From the entries below, please output exactly the lines starting at the one containing "Viewport: 469px width, 334px height." and ending at the one containing "This screenshot has width=371, height=371.", both included.

DATA FOR ANALYSIS
=-=-=-=-=

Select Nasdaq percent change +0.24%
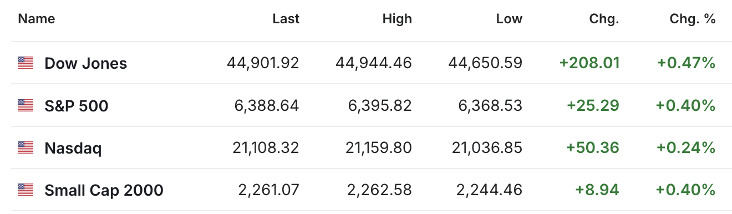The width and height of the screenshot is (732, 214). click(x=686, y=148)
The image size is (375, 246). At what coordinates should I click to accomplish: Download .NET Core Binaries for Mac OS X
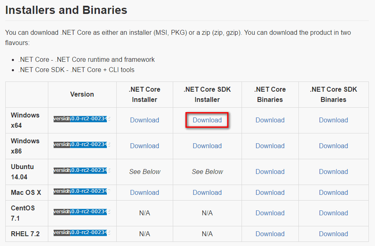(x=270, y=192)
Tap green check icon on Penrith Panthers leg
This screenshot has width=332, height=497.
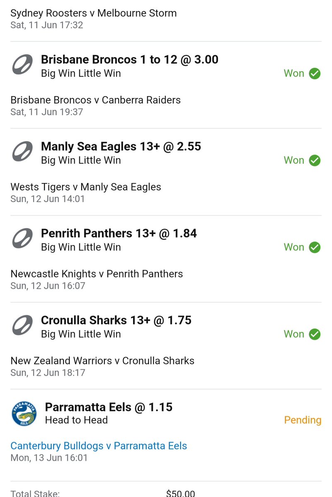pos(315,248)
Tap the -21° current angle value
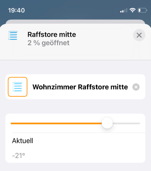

=-=-=-=-=

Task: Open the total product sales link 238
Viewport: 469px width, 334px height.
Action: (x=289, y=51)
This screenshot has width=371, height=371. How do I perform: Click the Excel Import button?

=-=-=-=-=

RESULT FOR THIS EXERCISE
Viewport: 469px width, 334px height.
Action: (x=289, y=51)
This screenshot has width=371, height=371. How do I perform: Click the Excel Import button?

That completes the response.